Introduction
Every engineering team talks about uptime. "We need five nines." "Our SLA is 99.9%." "We hit our SLO this quarter."
But ask most engineers what an SLO actually means — mathematically, operationally, legally — and the confidence drops fast. Ask them what SLI their SLO is based on, and you will get a blank stare or a hand-wavy "uh, latency, I guess."
This confusion has real costs:
- Teams define SLOs against meaningless SLIs — like "overall uptime" of a system that has 47 microservices, five of which are critical and the rest are decorative.
- They set unrealistic targets because "five nines sounds good" without understanding the reliability budget.
- They confuse SLOs (internal reliability targets) with SLAs (external, often legal commitments) and end up over-engineering for contracts that don't require it.
This guide fixes that. You will learn:
- The precise definition of SLI, SLO, and SLA — and the differences that matter.
- How to choose the right SLIs for real production services.
- How to set achievable SLOs with math that works.
- How SLAs relate to SLOs (spoiler: they are not the same).
- Real Prometheus examples for measuring SLIs and burning down SLOs.
- The common mistakes teams make — and how to avoid them.
Let's start with a single analogy that makes everything click.
The Analogy: Speedometer, Speed Limit, Traffic Ticket
Think of a car journey.
- SLI is the speedometer. It measures something — how fast you are going right now. It is raw data. "The 95th percentile latency of the checkout endpoint over the last 5 minutes was 342 ms." That is an SLI.
- SLO is the speed limit.

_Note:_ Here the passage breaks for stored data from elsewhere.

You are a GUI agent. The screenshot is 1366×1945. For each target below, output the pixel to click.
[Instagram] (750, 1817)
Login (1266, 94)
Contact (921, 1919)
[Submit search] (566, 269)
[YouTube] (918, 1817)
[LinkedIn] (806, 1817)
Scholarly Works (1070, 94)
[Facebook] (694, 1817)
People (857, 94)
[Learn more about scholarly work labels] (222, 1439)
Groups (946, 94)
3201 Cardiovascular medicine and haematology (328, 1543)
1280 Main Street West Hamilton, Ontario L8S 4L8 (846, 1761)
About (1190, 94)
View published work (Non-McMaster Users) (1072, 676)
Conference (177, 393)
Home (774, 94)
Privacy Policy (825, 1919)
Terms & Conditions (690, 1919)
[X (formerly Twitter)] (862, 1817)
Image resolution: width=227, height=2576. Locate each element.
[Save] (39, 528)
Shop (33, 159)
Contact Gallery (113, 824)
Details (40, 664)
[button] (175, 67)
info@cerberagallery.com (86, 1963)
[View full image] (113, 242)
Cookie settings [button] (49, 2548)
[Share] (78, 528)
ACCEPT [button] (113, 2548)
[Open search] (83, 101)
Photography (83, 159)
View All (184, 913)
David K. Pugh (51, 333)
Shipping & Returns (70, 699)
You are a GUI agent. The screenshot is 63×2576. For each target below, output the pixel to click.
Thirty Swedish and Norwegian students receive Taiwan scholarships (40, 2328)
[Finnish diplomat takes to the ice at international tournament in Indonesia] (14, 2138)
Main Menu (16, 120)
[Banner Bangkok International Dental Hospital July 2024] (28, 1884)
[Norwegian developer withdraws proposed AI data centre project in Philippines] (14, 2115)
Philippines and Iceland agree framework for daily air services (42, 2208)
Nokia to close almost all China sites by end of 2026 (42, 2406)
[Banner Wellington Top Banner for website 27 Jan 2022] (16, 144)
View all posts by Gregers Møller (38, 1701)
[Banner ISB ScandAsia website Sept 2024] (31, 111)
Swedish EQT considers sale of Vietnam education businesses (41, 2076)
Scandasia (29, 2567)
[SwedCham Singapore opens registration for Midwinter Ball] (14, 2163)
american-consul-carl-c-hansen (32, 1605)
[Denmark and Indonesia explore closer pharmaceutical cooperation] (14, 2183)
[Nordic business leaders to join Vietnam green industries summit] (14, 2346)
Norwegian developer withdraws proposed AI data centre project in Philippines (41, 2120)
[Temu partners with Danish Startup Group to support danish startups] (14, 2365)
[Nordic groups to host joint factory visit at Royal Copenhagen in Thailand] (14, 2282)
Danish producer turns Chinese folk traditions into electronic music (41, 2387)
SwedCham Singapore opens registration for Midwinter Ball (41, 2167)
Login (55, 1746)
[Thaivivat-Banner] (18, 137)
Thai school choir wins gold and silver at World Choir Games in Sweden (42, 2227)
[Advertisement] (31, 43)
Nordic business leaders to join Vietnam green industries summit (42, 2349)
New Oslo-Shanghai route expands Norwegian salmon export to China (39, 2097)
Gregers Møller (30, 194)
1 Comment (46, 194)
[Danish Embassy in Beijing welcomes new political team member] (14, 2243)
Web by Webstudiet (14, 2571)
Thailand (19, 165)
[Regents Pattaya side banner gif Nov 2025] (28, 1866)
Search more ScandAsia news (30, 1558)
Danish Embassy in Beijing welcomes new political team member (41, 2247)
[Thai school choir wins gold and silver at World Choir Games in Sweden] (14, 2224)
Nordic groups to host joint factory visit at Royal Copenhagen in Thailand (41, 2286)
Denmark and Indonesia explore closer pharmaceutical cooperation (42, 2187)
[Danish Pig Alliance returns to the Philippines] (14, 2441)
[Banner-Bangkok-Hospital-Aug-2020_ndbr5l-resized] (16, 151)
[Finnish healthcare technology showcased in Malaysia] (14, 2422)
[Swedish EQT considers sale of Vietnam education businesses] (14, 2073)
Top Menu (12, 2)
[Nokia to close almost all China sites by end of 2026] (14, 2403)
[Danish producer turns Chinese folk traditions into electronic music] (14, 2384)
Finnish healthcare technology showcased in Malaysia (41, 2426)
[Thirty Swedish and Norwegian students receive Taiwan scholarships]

It says: "95th percentile latency should be under 500 ms over a 30-day rolling window." That is your target. You can choose to drive faster (higher risk) or slower (more cautious).
- SLA is the traffic ticket. If you violate the speed limit for too long, you pay a penalty. An SLA says: "If 95th percentile latency exceeds 500 ms for more than 0.1% of the month, we credit the customer 5% of their bill."
The speedometer tells you the current value. The speed limit tells you where you want to be. The ticket tells you what happens if you fail.
SLI: The Raw Measurement
Definition
A Service Level Indicator (SLI) is a carefully defined quantitative measure of some aspect of the service you care about.
The key words are "carefully defined." A bad SLI definition leads to bad SLOs. A good SLI definition is specific, measurable, and meaningful to users.
The Four Golden Signals
Google's SRE literature defines four golden signals. Every service should have SLIs in at least these categories:
| Signal | What it measures | Example SLI |
|---|---|---|
| Latency | How long it takes to respond | "95th percentile HTTP response time for GET /api/orders" |
| Traffic | How much demand is placed on the system | "Requests per second to the web frontend" |
| Errors | How many requests fail | "Ratio of HTTP 500 responses to total requests" |
| Saturation | How "full" the system is | "CPU utilization percentage across the cluster" |
Most teams stop at latency and errors. That is a good start but incomplete. Saturation, in particular, is a leading indicator — if you only measure it when errors spike, you are always reacting.
Choosing Good SLIs
A good SLI has three properties:
-
User-visible. Measure what the user experiences, not what the infrastructure is doing. If the database is having replication lag but users are not affected, that is an ops concern, not an SLI. If users are affected (stale data, timeouts), then it becomes an SLI.
-
Measurable consistently. You need to collect the same measurement the same way every time. "Latency" is not an SLI. "p95 of the last 30 seconds of HTTP request duration measured server-side" is an SLI.
-
Actionable. If the SLI goes bad, someone should know what to do about it. "Number of times the database is restarted" is measurable but, alone, tells you nothing about what to fix.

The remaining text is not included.